# STORED DATA
--------------------------------------------------

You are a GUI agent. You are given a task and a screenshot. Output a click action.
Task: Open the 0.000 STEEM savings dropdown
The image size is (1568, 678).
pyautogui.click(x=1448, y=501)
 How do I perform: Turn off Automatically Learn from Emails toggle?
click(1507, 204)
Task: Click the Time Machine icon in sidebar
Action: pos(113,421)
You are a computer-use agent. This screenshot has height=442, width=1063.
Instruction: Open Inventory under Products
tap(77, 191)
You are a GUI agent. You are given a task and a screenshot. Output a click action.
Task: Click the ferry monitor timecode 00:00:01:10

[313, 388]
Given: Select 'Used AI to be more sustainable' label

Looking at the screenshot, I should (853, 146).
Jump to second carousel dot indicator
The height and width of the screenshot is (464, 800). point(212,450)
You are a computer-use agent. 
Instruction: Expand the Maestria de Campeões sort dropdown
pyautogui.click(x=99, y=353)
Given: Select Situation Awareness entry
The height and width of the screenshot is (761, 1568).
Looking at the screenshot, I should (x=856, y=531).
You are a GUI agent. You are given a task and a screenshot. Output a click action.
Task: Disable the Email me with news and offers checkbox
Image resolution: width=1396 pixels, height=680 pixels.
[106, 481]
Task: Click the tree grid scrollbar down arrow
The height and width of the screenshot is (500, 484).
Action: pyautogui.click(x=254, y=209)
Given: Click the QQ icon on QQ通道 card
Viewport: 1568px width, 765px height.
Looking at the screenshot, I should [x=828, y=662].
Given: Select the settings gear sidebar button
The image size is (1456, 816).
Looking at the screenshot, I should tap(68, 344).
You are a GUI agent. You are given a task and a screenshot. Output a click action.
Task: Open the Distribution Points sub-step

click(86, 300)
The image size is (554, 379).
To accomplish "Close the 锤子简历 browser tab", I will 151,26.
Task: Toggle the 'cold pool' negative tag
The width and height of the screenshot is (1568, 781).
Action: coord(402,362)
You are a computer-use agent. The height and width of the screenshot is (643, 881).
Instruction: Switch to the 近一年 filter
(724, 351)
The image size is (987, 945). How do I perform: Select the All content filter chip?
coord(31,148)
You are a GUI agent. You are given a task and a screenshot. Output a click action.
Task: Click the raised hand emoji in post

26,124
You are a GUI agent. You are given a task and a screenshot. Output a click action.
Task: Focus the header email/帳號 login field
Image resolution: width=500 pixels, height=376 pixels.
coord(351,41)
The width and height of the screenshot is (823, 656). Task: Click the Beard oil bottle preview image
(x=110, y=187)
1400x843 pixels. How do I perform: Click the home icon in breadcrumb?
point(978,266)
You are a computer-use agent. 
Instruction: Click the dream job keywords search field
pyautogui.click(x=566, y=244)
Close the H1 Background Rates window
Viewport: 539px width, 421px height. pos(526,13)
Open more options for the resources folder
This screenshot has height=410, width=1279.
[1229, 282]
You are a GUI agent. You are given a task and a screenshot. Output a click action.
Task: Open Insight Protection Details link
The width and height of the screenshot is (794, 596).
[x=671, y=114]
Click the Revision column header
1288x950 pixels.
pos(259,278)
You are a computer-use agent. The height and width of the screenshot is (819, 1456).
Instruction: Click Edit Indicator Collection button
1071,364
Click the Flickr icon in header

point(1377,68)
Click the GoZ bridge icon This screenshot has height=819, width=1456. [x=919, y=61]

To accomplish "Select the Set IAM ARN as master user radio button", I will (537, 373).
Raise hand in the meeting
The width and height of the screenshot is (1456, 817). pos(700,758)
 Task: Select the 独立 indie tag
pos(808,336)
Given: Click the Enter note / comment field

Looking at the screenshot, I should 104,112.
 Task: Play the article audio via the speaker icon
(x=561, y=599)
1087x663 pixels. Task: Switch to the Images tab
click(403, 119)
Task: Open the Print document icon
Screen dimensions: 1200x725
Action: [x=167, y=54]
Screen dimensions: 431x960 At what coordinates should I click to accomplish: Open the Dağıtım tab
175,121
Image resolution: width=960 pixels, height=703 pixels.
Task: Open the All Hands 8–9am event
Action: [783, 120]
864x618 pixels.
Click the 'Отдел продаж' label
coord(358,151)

--------------------------------------------------

# YOUR OBJECTIVE
Repeat every one of the rows above, word for word and without changes.

# ANSWER TO THE TASK
You are a GUI agent. You are given a task and a screenshot. Output a click action.
Task: Open the 0.000 STEEM savings dropdown
The image size is (1568, 678).
pyautogui.click(x=1448, y=501)
 How do I perform: Turn off Automatically Learn from Emails toggle?
click(1507, 204)
Task: Click the Time Machine icon in sidebar
Action: pos(113,421)
You are a computer-use agent. This screenshot has height=442, width=1063.
Instruction: Open Inventory under Products
tap(77, 191)
You are a GUI agent. You are given a task and a screenshot. Output a click action.
Task: Click the ferry monitor timecode 00:00:01:10

[313, 388]
Given: Select 'Used AI to be more sustainable' label

Looking at the screenshot, I should (853, 146).
Jump to second carousel dot indicator
The height and width of the screenshot is (464, 800). point(212,450)
You are a computer-use agent. 
Instruction: Expand the Maestria de Campeões sort dropdown
pyautogui.click(x=99, y=353)
Given: Select Situation Awareness entry
The height and width of the screenshot is (761, 1568).
Looking at the screenshot, I should (x=856, y=531).
You are a GUI agent. You are given a task and a screenshot. Output a click action.
Task: Disable the Email me with news and offers checkbox
Image resolution: width=1396 pixels, height=680 pixels.
[106, 481]
Task: Click the tree grid scrollbar down arrow
The height and width of the screenshot is (500, 484).
Action: pyautogui.click(x=254, y=209)
Given: Click the QQ icon on QQ通道 card
Viewport: 1568px width, 765px height.
Looking at the screenshot, I should [x=828, y=662].
Given: Select the settings gear sidebar button
The image size is (1456, 816).
Looking at the screenshot, I should tap(68, 344).
You are a GUI agent. You are given a task and a screenshot. Output a click action.
Task: Open the Distribution Points sub-step

click(86, 300)
The image size is (554, 379).
To accomplish "Close the 锤子简历 browser tab", I will 151,26.
Task: Toggle the 'cold pool' negative tag
The width and height of the screenshot is (1568, 781).
Action: coord(402,362)
You are a computer-use agent. The height and width of the screenshot is (643, 881).
Instruction: Switch to the 近一年 filter
(724, 351)
The image size is (987, 945). How do I perform: Select the All content filter chip?
coord(31,148)
You are a GUI agent. You are given a task and a screenshot. Output a click action.
Task: Click the raised hand emoji in post

26,124
You are a GUI agent. You are given a task and a screenshot. Output a click action.
Task: Focus the header email/帳號 login field
Image resolution: width=500 pixels, height=376 pixels.
coord(351,41)
The width and height of the screenshot is (823, 656). Task: Click the Beard oil bottle preview image
(x=110, y=187)
1400x843 pixels. How do I perform: Click the home icon in breadcrumb?
point(978,266)
You are a computer-use agent. 
Instruction: Click the dream job keywords search field
pyautogui.click(x=566, y=244)
Close the H1 Background Rates window
Viewport: 539px width, 421px height. pos(526,13)
Open more options for the resources folder
This screenshot has height=410, width=1279.
[1229, 282]
You are a GUI agent. You are given a task and a screenshot. Output a click action.
Task: Open Insight Protection Details link
The width and height of the screenshot is (794, 596).
[x=671, y=114]
Click the Revision column header
1288x950 pixels.
pos(259,278)
You are a computer-use agent. The height and width of the screenshot is (819, 1456).
Instruction: Click Edit Indicator Collection button
1071,364
Click the Flickr icon in header

point(1377,68)
Click the GoZ bridge icon This screenshot has height=819, width=1456. [x=919, y=61]

To accomplish "Select the Set IAM ARN as master user radio button", I will (537, 373).
Raise hand in the meeting
The width and height of the screenshot is (1456, 817). pos(700,758)
 Task: Select the 独立 indie tag
pos(808,336)
Given: Click the Enter note / comment field

Looking at the screenshot, I should 104,112.
 Task: Play the article audio via the speaker icon
(x=561, y=599)
1087x663 pixels. Task: Switch to the Images tab
click(403, 119)
Task: Open the Print document icon
Screen dimensions: 1200x725
Action: [x=167, y=54]
Screen dimensions: 431x960 At what coordinates should I click to accomplish: Open the Dağıtım tab
175,121
Image resolution: width=960 pixels, height=703 pixels.
Task: Open the All Hands 8–9am event
Action: [783, 120]
864x618 pixels.
Click the 'Отдел продаж' label
coord(358,151)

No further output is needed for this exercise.